List of tasks
1: Quote the Florida courts text from "Florida Speaker of" to "March 8, 2011.".
2: Please state whether each statement agrees with the Florida courts text, answering yes or no and quoting the words that decide it: (a) Dean Cannon is a lawyer. (b) Joe Little is a law professor emeritus at Florida State University. (c) Barney Bishop heads the Florida Chamber of Commerce.

Supplied text
Here is the guy who is behind this blatant power grab. His smug expression reflects the arrogance, unchecked greed for unconstitutional power and the hollowed-out thinking processes that have descended like a plague on our state government.

Florida Speaker of the House of Representatives Dean Cannon, R-Winter Park, bangs the gavel to begin the joint session of the Florida legislature in Tallahassee, Fla. , Tuesday, March 8, 2011.

Businesses Back Move To Weaken Florida Judges

Lloyd Dunkelberger reports:

March 20, 2011


House Speaker Dean Cannon, R-Winter Park -- and powerful business groups -- are driving the sweeping changes, which will likely find a receptive audience in the strongly conservative leaders running the Florida Legislature.

The way Dean Cannon sees it, the judicial nominating commission is 'too close to the trial lawyers'.

Cannon, a lawyer, said he respects the judiciary's independence but wants to curb its power because he argues it has exceeded its constitutional limits. Exhibit 1 of that overreach, according to Republican legislative leaders: the Supreme Court's rejection of three constitutional amendments drafted by lawmakers last year aimed at preserving their power to draw the boundaries for the districts they represent.


Apparently, the Supreme Court is too close to properly serving the people also.


University of Florida law professor emeritus Joe Little called the court proposals "troubling," saying they appeared to be aimed at challenging the American constitutional governance system that was created in the 1803 U.S. Supreme Court decision in Marbury vs. Madison, which gave the courts the "last say on what the constitution and laws mean."


Enter big-footed business groups such as Associated Industries of Florida (AIF) and the Florida Chamber of Commerce.


Barney Bishop, head of AIF, said his business lobby wants to change the JNC process to at least make sure the members are subject to Senate confirmation.
Although he said he thought Florida appellate courts have been fairly even-handed on business cases, Bishop said business leaders were upset that former Gov. Charlie Crist appointed some 40 JNC members that business groups consider too friendly to trial lawyers.

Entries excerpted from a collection
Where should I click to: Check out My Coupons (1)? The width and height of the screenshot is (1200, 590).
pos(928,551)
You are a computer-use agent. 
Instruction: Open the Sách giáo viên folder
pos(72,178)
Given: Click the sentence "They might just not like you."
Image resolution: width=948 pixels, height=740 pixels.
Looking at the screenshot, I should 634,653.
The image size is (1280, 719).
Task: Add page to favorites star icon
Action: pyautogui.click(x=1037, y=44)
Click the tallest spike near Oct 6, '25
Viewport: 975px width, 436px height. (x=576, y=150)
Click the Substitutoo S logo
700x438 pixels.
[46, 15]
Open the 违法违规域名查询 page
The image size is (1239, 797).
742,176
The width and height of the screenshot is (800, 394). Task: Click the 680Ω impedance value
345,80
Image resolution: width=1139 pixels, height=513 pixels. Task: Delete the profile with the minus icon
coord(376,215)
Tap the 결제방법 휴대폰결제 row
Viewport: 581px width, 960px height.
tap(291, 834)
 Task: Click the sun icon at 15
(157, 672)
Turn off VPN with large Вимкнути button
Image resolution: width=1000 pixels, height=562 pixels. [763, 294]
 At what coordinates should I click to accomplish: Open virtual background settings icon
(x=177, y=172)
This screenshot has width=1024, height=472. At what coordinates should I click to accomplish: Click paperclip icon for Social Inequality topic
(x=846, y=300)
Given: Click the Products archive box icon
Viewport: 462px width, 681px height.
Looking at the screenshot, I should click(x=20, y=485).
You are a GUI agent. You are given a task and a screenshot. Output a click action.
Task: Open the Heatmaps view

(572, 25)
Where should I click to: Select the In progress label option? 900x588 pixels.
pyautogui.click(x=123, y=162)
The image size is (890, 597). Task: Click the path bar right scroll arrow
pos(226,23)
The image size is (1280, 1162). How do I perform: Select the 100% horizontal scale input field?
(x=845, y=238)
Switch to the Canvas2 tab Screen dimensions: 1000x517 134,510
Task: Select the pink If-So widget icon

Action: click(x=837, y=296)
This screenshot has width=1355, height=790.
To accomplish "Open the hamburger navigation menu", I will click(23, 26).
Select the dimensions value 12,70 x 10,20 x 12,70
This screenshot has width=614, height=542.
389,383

Solved tasks
1:
Florida Speaker of the House of Representatives Dean Cannon, R-Winter Park, bangs the gavel to begin the joint session of the Florida legislature in Tallahassee, Fla. , Tuesday, March 8, 2011.

2:
(a) Yes: "Cannon, a lawyer, said he respects the judiciary's independence"
(b) No: "University of Florida law professor emeritus Joe Little"
(c) No: "Barney Bishop, head of AIF"